Despite the uncertainty of the repeal, Penn officials said Friday they will pay the $25 million licensing fee, which is not refundable under current law. The fee must be paid within 30 days.

Penn officials say they are confident that voters will keep the casino law if the matter goes to a statewide referendum.

“We’re going to put 1,000 people on this [Plainridge] job to get this construction underway, so you’re going to have natural allies in the building trades,” said Schippers.

He repeated an argument heard frequently on Beacon Hill when lawmakers passed the casino bill more than two years ago: Massachusetts residents are already gambling at casinos — they are just going out of state to do it.

“It’s time to keep those dollars home, and that will be the common theme you will hear again and again throughout our campaign,” Schippers said.

The company used a similar argument in Ohio in 2009, he said, to win a referendum that opened that state to the gambling industry.

Casino repeal chairman John Ribeiro, in response, blasted the wealthy casino company for planning “to crush volunteer activists” that threaten casino profits.

“Voters know we can do better than this, and we’re confident [that] Goliath, despite this big roar, can and will be taken down when the people have a right to vote,” Ribeiro said in a statement.

Fresh off their victory, Penn officials on Friday posed with the gambling commission for pictures, and then went to Plainridge to celebrate with track workers and supporters.

Penn chief executive Timothy Wilmott and his team walked into a raucous ovation from a crowd of horsemen, grooms, drivers, and other employees, who did not know until the commission voted Thursday whether they would keep their jobs.

“This has been one heck of a week; my stomach was in knots,” Wilmott said.

Penn’s win guarantees live harness racing will continue at the track. The 2014 season begins in April.

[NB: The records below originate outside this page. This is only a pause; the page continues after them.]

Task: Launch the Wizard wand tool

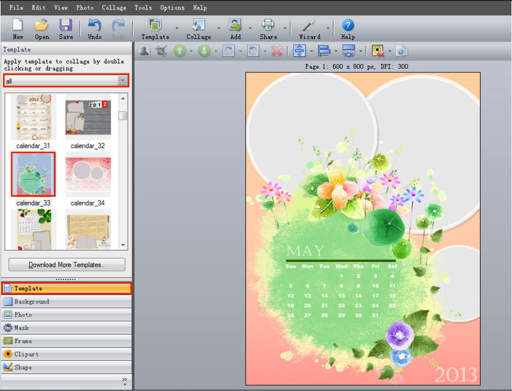Action: [309, 25]
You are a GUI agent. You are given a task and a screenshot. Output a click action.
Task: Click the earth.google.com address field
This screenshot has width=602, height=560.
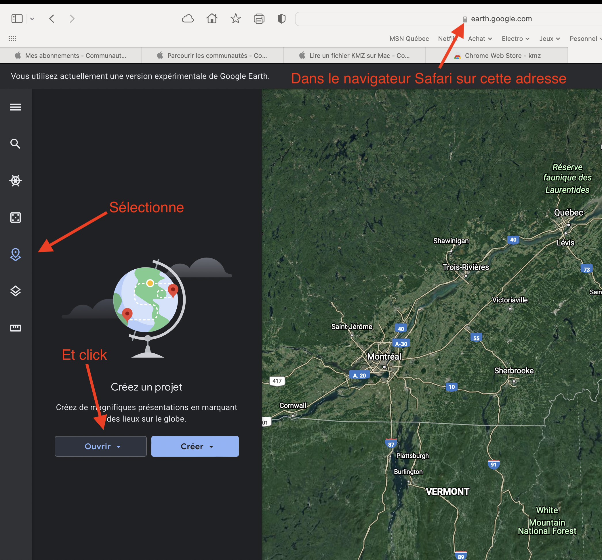(x=501, y=19)
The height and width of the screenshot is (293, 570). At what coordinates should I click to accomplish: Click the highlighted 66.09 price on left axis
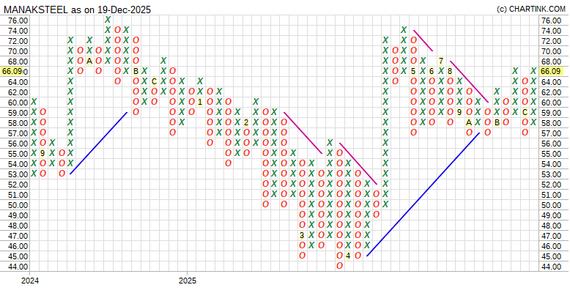click(12, 72)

Without live racing in Plainville, “I would have had to move to Pennsylvania or Maine,” said horse trainer and harness race driver Steven Nason. “I’m not sure where I would have gone.”

It was a sentiment that echoed throughout the group.

“We would have no other choice but to go to another state and find work,” said Richard Flanders, a race official.

The mood was different at Raynham Park, where disappointed employees were trying to be as upbeat as track owner George Carney, 85.

“In my style of living, things happen good one day, and not so good the next, and you just keep going,” Carney said. “The Gaming Commission treated me very, very respectfully. The fact that my application didn’t live up to the standards it should have, the only one that can be blamed for that is myself and my partners.” Carney had partnered in the slot venture with the company that owns Parx Casino of Pennsylvania. The bid earned no votes from gambling commissioners Thursday.

Carney said he has no plans to close his simulcast betting parlor.

“I don’t know exactly what’s going to happen, but something will come down the track,” he said. “Five or six years ago when they ended dog racing in the state, everyone thought I’d close, and I’m still here. We’ll move forward and see what happens.”

Steven McGrath, a valet who has worked at Raynham Park for 10 years, said he watched the Web broadcast of the commission’s deliberations all week. McGrath said that despite the disappointment, there was no booing or anger at the facility when the decision was announced.

“We’re not like that here,” he said. “We’re optimistic like Mr. Carney.”